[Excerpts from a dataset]

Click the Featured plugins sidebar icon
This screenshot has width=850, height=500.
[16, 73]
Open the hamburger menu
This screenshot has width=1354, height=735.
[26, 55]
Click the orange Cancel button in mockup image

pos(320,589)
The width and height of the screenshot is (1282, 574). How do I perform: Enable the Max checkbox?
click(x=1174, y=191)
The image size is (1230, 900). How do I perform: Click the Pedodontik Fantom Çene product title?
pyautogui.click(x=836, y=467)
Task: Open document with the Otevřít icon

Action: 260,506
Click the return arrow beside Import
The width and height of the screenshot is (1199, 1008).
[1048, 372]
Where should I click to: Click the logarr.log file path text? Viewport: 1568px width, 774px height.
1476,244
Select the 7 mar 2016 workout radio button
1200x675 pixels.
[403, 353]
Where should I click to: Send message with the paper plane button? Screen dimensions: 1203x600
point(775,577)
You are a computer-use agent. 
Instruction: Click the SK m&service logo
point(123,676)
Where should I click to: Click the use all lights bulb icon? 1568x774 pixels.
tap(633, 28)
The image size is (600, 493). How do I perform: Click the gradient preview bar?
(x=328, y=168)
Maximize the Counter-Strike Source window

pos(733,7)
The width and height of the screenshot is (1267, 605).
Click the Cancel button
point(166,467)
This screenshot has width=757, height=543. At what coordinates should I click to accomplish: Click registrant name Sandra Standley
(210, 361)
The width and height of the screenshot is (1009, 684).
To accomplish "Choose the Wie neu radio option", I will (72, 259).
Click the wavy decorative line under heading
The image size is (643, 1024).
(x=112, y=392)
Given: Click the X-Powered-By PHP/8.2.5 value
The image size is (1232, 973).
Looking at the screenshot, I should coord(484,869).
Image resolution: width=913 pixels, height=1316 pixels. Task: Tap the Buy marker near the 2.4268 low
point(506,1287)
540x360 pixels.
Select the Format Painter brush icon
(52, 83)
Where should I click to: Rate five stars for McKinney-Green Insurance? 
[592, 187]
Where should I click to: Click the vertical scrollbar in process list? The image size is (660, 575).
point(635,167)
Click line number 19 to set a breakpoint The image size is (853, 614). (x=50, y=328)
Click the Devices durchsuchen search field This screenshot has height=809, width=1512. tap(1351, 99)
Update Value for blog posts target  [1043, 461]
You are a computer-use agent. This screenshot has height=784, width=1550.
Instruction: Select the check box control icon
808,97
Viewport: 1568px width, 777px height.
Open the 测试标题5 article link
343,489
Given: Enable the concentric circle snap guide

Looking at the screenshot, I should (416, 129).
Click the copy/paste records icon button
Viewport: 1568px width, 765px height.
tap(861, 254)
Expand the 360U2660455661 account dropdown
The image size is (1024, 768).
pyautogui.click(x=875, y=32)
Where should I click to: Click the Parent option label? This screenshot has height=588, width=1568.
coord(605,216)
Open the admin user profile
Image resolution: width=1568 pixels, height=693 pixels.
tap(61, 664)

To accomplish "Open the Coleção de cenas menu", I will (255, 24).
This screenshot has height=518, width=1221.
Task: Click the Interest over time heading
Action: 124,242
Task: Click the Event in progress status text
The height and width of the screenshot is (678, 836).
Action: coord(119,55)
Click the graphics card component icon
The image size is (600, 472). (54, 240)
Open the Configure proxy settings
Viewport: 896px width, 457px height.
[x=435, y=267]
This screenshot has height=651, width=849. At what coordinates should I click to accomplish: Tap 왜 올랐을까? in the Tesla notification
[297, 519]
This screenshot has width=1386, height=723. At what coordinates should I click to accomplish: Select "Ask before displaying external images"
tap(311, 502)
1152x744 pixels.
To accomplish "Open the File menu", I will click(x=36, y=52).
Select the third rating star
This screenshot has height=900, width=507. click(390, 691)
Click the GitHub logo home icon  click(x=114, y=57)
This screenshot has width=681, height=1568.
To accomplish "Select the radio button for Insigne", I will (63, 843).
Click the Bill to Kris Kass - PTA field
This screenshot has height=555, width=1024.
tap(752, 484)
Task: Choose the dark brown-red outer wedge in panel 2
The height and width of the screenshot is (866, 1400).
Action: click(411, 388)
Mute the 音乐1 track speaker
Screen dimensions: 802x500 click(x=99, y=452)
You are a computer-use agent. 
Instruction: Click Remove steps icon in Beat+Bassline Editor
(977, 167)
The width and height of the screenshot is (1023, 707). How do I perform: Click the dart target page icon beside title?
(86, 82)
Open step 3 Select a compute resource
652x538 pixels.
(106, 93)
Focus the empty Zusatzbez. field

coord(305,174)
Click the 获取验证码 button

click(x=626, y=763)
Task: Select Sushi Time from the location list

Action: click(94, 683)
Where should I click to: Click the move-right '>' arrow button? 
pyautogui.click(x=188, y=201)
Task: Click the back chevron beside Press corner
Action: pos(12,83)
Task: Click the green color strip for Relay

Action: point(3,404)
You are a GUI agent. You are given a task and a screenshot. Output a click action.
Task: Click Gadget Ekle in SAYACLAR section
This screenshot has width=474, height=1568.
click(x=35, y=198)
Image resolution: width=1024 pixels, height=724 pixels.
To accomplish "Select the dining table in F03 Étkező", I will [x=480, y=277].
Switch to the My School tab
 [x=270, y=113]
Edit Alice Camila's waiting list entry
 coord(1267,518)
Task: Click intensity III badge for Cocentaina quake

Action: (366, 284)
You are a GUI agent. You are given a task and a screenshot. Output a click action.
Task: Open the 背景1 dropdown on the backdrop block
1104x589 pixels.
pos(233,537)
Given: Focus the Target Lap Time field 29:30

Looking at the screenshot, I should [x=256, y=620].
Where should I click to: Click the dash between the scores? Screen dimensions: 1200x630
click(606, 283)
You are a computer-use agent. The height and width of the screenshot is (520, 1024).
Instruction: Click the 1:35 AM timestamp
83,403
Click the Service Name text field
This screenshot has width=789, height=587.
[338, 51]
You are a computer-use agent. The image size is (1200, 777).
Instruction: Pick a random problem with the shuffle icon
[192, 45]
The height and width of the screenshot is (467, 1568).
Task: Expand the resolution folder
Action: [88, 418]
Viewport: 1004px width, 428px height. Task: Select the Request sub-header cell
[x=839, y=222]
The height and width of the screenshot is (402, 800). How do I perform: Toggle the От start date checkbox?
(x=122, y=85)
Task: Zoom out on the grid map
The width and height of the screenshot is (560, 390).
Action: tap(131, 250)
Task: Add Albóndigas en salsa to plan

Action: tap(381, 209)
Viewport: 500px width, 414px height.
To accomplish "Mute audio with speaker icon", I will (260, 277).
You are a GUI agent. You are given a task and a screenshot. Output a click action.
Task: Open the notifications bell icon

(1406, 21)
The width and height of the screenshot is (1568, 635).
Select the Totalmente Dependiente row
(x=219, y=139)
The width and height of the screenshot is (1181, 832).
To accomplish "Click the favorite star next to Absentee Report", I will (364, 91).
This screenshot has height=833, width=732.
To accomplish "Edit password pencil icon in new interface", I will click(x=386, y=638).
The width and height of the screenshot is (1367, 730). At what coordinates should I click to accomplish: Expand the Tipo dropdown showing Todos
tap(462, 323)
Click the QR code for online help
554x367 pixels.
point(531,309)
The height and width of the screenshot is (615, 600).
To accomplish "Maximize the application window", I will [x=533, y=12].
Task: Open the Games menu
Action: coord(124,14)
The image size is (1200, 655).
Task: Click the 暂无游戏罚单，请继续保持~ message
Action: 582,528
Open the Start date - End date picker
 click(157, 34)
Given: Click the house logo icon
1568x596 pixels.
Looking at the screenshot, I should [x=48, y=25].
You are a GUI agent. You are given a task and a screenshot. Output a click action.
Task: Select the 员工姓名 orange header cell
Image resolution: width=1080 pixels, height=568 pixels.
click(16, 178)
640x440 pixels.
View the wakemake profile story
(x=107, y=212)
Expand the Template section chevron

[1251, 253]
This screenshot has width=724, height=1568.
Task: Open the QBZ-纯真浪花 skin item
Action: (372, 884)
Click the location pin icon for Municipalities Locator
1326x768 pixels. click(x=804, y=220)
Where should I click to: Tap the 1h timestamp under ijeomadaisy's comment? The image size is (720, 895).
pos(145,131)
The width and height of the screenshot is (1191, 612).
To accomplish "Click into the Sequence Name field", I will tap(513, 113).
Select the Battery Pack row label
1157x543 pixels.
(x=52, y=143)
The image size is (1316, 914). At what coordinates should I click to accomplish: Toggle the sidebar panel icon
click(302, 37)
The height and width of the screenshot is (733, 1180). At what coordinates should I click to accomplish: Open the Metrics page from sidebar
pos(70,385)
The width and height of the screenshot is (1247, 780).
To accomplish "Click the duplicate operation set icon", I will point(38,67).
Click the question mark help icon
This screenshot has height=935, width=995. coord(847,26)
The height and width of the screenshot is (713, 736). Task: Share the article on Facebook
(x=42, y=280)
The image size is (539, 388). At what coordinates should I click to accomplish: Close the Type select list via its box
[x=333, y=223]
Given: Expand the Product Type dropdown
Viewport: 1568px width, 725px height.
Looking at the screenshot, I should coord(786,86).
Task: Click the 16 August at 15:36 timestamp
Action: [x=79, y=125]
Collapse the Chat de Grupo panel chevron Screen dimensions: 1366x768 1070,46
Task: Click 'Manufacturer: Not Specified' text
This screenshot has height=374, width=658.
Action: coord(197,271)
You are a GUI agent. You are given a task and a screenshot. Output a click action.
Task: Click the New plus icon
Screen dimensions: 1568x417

> **Exercise goal**:
Retype exactly, and only, the lines above from the one where "Open the 测试标题5 article link" occurs up to and including the one where "This screenshot has width=681, height=1568." occurs.

> **Worked solution**:
Open the 测试标题5 article link
343,489
Given: Enable the concentric circle snap guide

Looking at the screenshot, I should (416, 129).
Click the copy/paste records icon button
Viewport: 1568px width, 765px height.
tap(861, 254)
Expand the 360U2660455661 account dropdown
The image size is (1024, 768).
pyautogui.click(x=875, y=32)
Where should I click to: Click the Parent option label? This screenshot has height=588, width=1568.
coord(605,216)
Open the admin user profile
Image resolution: width=1568 pixels, height=693 pixels.
tap(61, 664)

To accomplish "Open the Coleção de cenas menu", I will (255, 24).
This screenshot has height=518, width=1221.
Task: Click the Interest over time heading
Action: 124,242
Task: Click the Event in progress status text
The height and width of the screenshot is (678, 836).
Action: coord(119,55)
Click the graphics card component icon
The image size is (600, 472). (54, 240)
Open the Configure proxy settings
Viewport: 896px width, 457px height.
[x=435, y=267]
This screenshot has height=651, width=849. At what coordinates should I click to accomplish: Tap 왜 올랐을까? in the Tesla notification
[297, 519]
This screenshot has width=1386, height=723. At what coordinates should I click to accomplish: Select "Ask before displaying external images"
tap(311, 502)
1152x744 pixels.
To accomplish "Open the File menu", I will click(x=36, y=52).
Select the third rating star
This screenshot has height=900, width=507. click(390, 691)
Click the GitHub logo home icon  click(x=114, y=57)
This screenshot has width=681, height=1568.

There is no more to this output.